La mañana se levantó gris, con un aire de pesadez que parecía filtrarse entre las cortinas de la cafetería. Mariana llegó puntual, con un vestido sencillo y el rostro marcado por la falta de sueño. Se sentó en la mesa junto a la ventana, sus manos inquietas alrededor de una taza que aún estaba vacía.
Sara llegó unos minutos después, con su habitual paso seguro. Se saludaron con un abrazo rápido, pero la tensión entre ellas era evidente.
—Gracias por venir tan temprano —dijo Mariana, intentando mantener la voz firme.
—No podía dejarte sola con eso —respondió Sara, mientras pedía café.
El silencio inicial se rompió con un suspiro largo de Mariana.
—El mensaje de anoche. —Lo dijo sin rodeos, como si necesitara sacarlo de inmediato.
—¿Aja? —Sara arqueó una ceja.
—Yo tambien lo se
Sara la miró fijo, sorprendida por la crudeza de su propio recuerdo.
—¿Y qué es lo que sabes, Mariana?
Mariana bajó la vista.
—Lo que todas hemos sospechado. Lo que está ahí, en sus miradas, en sus silencios. Gala y Adrián… —tragó saliva—, lo sé. Y no puedo más.
Sara tomó aire, conteniendo sus palabras para no ser cruel.

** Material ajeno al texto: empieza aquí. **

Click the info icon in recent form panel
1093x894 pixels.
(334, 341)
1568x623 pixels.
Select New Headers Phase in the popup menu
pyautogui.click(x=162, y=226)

—¿Pero tienes pruebas? Algo concreto, no solo intuición.
—¡Sara! —la voz de Mariana se quebró, pero estaba llena de rabia—. No necesito pruebas cuando lo siento en cada gesto. Cuando él ya no me toca igual. Cuando Gala sonríe como si el mundo entero fuera suyo y yo no existiera. ¡Eso es prueba suficiente!
Sara estiró la mano y le apretó los dedos.
—Te entiendo. Pero si vas a enfrentarlo, necesitas más que intuiciones. Tú sabes cómo son ellos: pueden girar las cosas, hacerte sentir que estás loca, que lo inventaste. Y tú no estás loca.
Mariana respiró hondo, con lágrimas contenidas.
—No quiero dejarlo, Sara. No quiero perder lo que tenemos. Pero tampoco puedo seguir así. Quiero hacer algo, decir algo, aunque me arda por dentro.
Sara la observó con ternura, pero también con dureza.
—Entonces piensa qué quieres realmente. ¿Quieres que la deje? ¿Quieres que te lo confiese? ¿Quieres castigarlo? —pausó—. Porque cada camino es distinto y no hay vuelta atrás.
—Lo único que quiero —murmuró Mariana— es que deje de hacerme sentir invisible. Que no se crea tan intocable. Que entienda que lo sé.
Sara acarició su mano y luego retiró la suya, como quien toma una decisión interna.
—Está bien. Entonces déjame a mí.
—¿Qué vas a hacer? —preguntó Mariana, con un hilo de miedo en la voz.
—Lo que tengo que hacer —respondió Sara, tajante, con ese tono que siempre anticipaba problemas serios.
Horas más tarde, Sara subió al elevador del edificio corporativo donde Adrián tenía su oficina. Su paso resonaba firme en el pasillo de cristal y mármol. El asistente trató de detenerla, pero ella no pidió permiso. Entró directo, cerró la puerta con un golpe suave y se plantó frente al escritorio.
Adrián levantó la vista, sorprendido.
—Sara… ¿qué ocurre?
Ella lo miró con los brazos cruzados, sin moverse.
—Deja de fingir. Mariana lo sabe.
El color se le fue un instante del rostro, aunque trató de recomponerse de inmediato.
—No entiendo de qué hablas.
—Oh, claro que entiendes. —Sara se inclinó hacia él, sus ojos afilados como cuchillas—. Lo sabe, Adrián. Y si quieres seguir jugando a ser el hombre intachable, más te vale rezar, porque te juro que esta vez ni tu ego ni tu control te van a salvar.
El silencio se volvió espeso. Adrián intentó sostener la mirada, pero en su pecho algo ardía: la primera grieta real en el castillo que había construido.
Sara se dio la vuelta con calma, abrió la puerta y antes de salir agregó:
—Dios te agarre confesado.
Y lo dejó solo, con el eco de esa advertencia flotando en la oficina.